[Records excerpted from a collection]
::::::
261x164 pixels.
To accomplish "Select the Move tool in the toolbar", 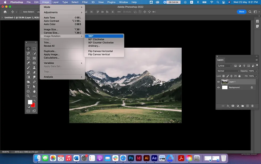I will (28, 49).
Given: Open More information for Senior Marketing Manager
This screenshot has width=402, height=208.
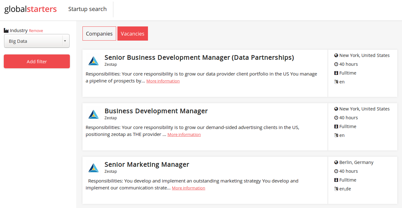Looking at the screenshot, I should tap(188, 188).
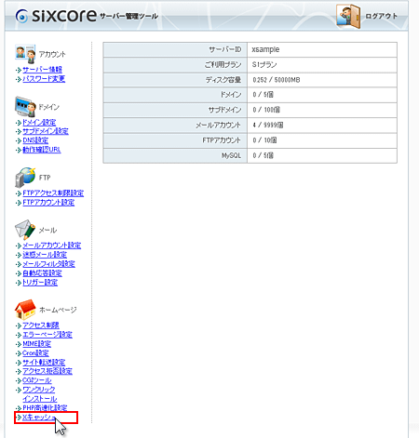
Task: Click the logout door icon
Action: coord(348,17)
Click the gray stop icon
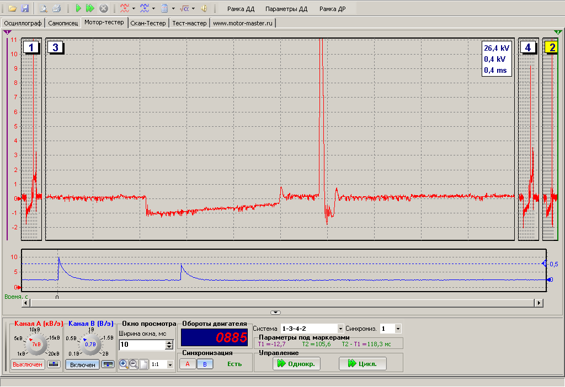Viewport: 565px width, 387px height. [x=103, y=9]
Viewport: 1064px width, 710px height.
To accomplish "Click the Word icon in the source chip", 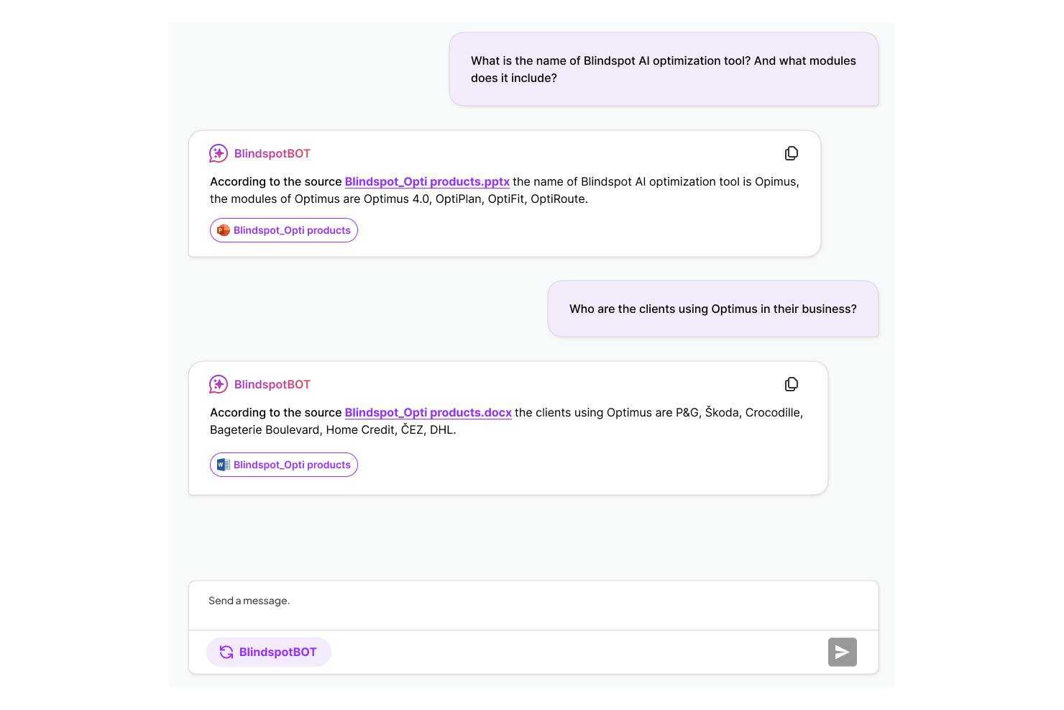I will tap(224, 465).
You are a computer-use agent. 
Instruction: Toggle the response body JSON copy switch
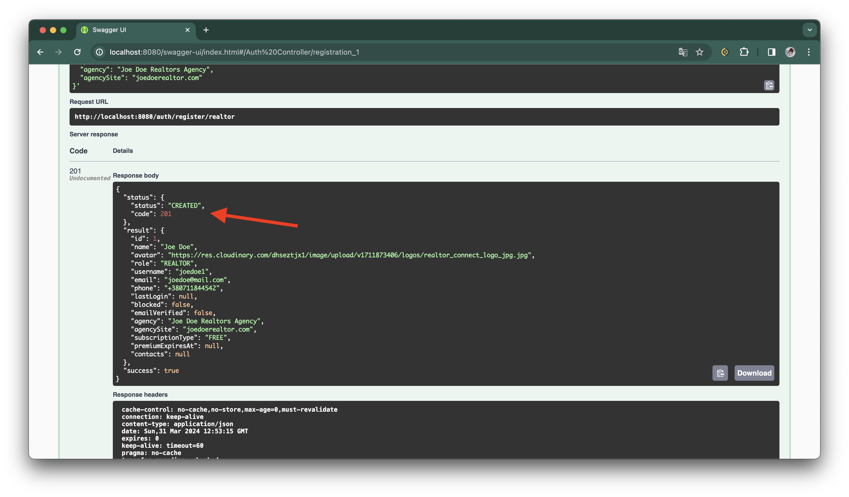tap(721, 373)

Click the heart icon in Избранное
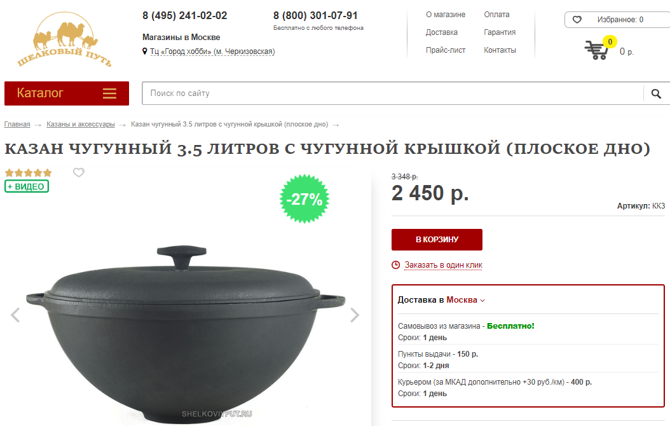click(577, 20)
::::::
— TO DO —
Beginning with the line that has "Instruction: Toggle the", repeat each remaining line of the data above word for word, keeping pictures out.

— RESULT OF THIS TASK —
Instruction: Toggle the response body JSON copy switch
tap(721, 373)

Click the heart icon in Избранное
click(577, 20)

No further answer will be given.